Estas novas salas inspiram-se no espírito renascentista da cidade. No interior, a luz incide suavemente sobre a madeira e a pedra; a acústica parece ter sido cuidadosamente pensada, quase a nível arquitetónico. Poderá encontrar um altifalante de corneta esculpido com o mesmo cuidado que uma escultura, ou um gira-discos colocado como uma peça central sob um teto decorado com frescos. A música flui entre épocas — Morricone e Mingus, Tosca e Talk Talk —, cada uma escolhida pelo seu tom, espaço e textura emocional. Nada parece acidental.
A cultura sonora de Florença reflete o seu caráter: elegante, introspetiva e rica em detalhes. As pessoas que aqui se reúnem não procuram novidades; procuram ressonância. Ouvir-se-ão conversas suaves sobre design, máquinas de café expresso a sibilar como se fossem um ritmo e listas de reprodução que recompensam a atenção. A experiência situa-se algures entre uma galeria e um clube de jazz — mais meditação do que entretenimento.

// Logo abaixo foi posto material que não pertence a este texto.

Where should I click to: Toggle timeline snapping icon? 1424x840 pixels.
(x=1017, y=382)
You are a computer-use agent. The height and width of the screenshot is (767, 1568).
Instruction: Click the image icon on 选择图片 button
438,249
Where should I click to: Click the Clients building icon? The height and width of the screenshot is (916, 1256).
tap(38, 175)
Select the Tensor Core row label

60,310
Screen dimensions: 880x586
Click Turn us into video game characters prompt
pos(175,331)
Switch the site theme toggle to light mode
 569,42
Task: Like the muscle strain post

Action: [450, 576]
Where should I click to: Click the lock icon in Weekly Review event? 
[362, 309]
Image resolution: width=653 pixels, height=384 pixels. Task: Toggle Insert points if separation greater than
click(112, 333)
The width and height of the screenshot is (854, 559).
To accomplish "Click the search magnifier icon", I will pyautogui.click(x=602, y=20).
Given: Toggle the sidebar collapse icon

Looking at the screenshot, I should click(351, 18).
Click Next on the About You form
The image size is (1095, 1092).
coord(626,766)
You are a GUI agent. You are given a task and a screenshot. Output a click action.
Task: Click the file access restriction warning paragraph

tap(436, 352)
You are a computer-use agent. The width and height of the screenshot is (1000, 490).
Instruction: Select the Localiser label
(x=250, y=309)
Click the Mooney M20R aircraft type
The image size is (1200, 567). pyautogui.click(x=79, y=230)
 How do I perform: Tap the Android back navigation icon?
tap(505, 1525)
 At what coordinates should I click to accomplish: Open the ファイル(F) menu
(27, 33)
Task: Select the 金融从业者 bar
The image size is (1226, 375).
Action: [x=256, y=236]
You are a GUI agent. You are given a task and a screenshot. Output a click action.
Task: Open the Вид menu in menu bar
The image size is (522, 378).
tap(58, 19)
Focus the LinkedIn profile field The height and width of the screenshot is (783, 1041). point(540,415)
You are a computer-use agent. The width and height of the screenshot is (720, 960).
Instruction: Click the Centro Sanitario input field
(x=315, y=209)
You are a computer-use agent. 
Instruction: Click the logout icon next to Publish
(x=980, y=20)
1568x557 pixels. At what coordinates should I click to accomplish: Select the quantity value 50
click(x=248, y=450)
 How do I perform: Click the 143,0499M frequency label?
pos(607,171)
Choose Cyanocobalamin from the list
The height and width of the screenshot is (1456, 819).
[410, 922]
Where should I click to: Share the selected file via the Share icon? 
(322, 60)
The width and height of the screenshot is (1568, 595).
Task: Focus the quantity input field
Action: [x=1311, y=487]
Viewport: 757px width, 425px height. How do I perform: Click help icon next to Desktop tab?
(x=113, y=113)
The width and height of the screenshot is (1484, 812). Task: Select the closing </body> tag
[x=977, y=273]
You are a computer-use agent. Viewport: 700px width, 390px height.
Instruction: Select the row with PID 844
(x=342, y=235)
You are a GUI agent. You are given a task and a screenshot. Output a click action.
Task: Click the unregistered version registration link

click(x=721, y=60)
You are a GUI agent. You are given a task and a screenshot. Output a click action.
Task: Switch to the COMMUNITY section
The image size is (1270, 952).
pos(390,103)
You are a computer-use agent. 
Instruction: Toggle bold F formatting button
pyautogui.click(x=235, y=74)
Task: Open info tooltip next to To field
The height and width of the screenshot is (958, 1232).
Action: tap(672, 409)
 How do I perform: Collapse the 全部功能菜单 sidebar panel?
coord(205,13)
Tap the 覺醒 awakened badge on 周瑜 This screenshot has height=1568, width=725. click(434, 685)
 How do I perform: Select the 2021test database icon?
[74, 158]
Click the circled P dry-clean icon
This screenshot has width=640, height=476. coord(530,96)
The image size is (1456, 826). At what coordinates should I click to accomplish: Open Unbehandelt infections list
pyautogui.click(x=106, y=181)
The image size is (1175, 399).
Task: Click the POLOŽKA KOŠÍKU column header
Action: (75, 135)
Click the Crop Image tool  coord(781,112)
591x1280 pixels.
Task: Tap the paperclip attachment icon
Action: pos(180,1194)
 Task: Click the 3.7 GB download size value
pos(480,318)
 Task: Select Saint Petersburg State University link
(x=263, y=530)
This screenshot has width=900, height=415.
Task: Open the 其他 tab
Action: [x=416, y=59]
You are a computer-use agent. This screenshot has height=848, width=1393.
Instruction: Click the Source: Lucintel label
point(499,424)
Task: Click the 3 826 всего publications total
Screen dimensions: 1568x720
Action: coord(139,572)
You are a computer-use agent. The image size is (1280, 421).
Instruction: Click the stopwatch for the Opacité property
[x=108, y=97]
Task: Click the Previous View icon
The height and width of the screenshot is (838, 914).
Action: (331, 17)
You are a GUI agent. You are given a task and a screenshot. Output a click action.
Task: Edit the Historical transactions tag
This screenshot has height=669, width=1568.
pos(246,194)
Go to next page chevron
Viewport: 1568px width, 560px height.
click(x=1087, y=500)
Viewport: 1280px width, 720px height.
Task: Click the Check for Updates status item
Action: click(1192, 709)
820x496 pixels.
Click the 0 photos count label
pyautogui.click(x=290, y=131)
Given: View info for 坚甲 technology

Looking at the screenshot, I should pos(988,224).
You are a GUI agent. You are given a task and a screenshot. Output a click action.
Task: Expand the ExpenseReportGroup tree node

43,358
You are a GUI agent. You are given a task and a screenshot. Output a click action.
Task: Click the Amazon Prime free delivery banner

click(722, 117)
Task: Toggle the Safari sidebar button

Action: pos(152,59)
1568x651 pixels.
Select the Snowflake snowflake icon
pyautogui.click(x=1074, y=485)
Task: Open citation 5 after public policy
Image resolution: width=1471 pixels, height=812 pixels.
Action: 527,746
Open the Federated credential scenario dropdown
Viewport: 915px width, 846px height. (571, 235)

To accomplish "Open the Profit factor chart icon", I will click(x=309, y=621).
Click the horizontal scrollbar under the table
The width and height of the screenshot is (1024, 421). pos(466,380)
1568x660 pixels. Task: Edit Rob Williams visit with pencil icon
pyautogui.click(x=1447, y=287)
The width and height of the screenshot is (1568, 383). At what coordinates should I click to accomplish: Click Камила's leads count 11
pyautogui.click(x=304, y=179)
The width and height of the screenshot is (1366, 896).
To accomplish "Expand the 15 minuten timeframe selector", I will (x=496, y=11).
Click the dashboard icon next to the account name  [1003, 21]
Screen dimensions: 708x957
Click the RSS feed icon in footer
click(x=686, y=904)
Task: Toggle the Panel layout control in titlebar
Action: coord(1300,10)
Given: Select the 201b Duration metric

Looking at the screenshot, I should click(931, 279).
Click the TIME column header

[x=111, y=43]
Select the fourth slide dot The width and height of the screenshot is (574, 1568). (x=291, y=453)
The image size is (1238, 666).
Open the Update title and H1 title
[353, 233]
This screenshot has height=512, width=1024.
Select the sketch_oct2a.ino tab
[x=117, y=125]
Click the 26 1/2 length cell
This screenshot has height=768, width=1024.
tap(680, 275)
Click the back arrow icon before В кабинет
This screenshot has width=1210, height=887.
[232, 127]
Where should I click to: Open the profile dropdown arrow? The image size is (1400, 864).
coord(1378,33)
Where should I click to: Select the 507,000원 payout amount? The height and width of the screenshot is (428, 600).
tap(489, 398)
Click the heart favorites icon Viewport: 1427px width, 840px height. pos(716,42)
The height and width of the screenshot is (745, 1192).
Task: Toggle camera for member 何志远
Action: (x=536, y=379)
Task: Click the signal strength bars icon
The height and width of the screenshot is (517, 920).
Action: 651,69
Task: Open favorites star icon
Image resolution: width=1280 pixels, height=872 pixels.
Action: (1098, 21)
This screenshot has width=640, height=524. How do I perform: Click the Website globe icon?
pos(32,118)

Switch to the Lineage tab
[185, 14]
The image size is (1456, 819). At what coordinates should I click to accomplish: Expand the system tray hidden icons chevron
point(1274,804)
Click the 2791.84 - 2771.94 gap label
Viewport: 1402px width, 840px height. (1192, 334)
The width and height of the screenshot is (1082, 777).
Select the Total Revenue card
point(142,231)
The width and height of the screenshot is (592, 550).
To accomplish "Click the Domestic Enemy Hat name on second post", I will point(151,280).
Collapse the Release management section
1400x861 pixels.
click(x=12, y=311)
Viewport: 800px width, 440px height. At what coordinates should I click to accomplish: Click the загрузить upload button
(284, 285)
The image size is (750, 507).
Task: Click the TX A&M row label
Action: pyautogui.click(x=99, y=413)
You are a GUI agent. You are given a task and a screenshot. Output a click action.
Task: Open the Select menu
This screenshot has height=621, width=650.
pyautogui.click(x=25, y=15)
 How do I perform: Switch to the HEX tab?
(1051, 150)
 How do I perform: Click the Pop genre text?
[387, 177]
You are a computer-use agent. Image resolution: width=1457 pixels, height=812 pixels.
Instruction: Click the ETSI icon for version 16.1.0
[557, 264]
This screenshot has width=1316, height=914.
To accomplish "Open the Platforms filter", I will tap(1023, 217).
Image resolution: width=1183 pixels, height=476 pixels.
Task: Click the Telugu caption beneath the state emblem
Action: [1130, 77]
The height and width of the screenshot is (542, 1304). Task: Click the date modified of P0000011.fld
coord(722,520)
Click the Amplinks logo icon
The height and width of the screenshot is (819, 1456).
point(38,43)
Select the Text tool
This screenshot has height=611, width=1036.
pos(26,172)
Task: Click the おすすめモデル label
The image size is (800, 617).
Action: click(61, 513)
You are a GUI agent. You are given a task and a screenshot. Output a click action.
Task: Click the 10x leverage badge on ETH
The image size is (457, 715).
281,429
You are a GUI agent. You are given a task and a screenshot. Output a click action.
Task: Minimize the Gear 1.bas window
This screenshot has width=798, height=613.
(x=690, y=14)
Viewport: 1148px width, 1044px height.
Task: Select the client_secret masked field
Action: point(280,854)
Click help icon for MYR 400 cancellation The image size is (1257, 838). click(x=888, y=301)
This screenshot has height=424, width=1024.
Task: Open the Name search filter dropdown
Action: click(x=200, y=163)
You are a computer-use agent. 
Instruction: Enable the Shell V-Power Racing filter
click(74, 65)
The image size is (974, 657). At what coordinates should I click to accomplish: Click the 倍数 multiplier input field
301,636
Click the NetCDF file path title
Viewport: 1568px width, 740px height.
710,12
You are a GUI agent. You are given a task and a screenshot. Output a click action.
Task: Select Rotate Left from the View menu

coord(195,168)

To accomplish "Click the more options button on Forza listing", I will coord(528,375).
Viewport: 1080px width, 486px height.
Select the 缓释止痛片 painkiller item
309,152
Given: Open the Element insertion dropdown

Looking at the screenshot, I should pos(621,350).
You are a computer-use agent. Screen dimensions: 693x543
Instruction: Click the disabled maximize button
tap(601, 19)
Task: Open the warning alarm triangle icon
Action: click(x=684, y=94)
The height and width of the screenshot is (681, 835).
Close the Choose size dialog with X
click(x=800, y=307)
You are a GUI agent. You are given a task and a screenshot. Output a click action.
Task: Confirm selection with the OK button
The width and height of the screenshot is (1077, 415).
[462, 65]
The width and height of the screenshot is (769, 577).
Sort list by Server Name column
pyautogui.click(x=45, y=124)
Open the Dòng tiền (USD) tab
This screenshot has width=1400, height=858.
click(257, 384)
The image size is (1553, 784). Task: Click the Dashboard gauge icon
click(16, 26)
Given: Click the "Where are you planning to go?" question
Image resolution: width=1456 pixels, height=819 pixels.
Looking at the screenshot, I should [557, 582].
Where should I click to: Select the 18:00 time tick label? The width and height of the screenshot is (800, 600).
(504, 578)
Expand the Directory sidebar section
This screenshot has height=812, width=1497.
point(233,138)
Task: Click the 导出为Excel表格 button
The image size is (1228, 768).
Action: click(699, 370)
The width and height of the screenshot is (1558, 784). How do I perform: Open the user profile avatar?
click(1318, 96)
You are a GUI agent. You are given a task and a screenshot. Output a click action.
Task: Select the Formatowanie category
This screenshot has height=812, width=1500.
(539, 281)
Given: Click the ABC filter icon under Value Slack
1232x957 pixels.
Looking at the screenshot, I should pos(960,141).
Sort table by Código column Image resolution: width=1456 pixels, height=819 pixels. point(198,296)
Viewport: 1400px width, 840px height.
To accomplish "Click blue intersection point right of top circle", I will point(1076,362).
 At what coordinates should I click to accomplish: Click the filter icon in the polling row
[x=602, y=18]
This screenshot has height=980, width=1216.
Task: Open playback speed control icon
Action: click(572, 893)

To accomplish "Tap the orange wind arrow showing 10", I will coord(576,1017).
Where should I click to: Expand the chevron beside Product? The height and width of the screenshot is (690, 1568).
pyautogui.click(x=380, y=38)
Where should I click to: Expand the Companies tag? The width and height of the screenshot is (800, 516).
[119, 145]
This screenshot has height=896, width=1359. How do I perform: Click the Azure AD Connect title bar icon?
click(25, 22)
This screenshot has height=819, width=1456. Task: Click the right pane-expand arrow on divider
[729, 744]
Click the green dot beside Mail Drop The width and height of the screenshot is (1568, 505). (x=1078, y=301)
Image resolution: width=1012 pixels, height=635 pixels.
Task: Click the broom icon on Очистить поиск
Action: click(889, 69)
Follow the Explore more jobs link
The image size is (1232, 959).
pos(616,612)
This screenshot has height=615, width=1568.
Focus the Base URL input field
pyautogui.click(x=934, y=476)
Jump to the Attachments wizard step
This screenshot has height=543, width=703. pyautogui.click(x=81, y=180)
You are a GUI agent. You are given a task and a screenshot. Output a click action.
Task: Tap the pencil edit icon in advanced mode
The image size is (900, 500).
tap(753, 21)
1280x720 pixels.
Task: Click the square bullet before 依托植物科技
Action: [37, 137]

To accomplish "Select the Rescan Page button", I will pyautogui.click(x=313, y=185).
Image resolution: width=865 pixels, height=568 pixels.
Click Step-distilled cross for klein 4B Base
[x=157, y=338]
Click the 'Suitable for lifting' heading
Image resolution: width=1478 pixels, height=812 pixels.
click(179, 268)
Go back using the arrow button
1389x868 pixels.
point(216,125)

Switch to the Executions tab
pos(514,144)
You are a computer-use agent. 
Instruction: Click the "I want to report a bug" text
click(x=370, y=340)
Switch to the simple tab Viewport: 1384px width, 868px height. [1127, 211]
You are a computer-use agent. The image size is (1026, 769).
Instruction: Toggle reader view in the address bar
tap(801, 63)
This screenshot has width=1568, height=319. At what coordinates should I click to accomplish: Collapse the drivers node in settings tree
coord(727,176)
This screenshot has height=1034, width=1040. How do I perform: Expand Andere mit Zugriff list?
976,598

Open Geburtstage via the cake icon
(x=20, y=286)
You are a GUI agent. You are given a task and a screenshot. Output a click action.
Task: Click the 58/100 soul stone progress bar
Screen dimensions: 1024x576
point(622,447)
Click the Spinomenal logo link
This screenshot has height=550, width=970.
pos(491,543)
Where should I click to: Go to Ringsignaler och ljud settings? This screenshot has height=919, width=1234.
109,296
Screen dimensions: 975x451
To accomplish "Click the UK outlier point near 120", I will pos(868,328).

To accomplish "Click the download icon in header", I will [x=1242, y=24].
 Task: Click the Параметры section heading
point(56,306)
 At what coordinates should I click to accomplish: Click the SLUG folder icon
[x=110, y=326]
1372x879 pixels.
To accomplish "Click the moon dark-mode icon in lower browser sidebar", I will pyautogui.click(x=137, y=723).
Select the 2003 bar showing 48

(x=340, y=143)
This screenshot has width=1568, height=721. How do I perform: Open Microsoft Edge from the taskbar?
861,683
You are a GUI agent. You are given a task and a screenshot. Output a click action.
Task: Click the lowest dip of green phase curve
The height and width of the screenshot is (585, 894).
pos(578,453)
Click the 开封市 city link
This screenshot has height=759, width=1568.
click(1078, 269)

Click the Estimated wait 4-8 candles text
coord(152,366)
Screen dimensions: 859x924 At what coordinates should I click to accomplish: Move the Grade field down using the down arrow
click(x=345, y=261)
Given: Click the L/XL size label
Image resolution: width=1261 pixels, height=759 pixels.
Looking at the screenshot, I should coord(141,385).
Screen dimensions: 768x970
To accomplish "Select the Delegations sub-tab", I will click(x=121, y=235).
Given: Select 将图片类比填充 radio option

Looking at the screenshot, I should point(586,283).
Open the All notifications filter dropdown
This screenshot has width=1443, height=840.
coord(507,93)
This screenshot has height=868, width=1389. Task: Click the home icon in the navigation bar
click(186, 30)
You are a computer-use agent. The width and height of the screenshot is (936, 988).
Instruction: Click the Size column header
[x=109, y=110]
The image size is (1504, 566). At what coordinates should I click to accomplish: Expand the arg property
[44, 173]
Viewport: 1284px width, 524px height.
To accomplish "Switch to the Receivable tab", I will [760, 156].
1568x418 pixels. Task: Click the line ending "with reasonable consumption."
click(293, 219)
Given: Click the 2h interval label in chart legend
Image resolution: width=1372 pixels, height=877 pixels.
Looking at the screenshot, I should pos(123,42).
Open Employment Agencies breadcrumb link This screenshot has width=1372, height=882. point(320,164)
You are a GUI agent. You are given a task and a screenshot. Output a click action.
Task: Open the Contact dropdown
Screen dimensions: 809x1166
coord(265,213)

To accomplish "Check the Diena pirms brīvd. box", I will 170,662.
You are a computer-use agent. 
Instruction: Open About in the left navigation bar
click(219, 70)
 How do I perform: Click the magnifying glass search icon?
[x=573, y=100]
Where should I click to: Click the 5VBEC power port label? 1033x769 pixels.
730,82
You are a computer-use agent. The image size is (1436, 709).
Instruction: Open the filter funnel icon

A influência da tradição japonesa dos «kissaten» é evidente, mas a tradução é puramente italiana. Há calor no acolhimento, textura no som e a sensação de que a própria hospitalidade faz parte da composição. Um Negroni substitui o whisky com água; o gira-discos repousa ao lado de uma garrafa de Chianti. É uma cultura que compreende que a beleza não é estrondosa — é duradoura.
O movimento de escuta de Florença integra-se naturalmente no ritmo da cidade — manhãs de reflexão, tardes longas, noites que brilham como verniz. É um lugar onde abrandar o ritmo parece instintivo.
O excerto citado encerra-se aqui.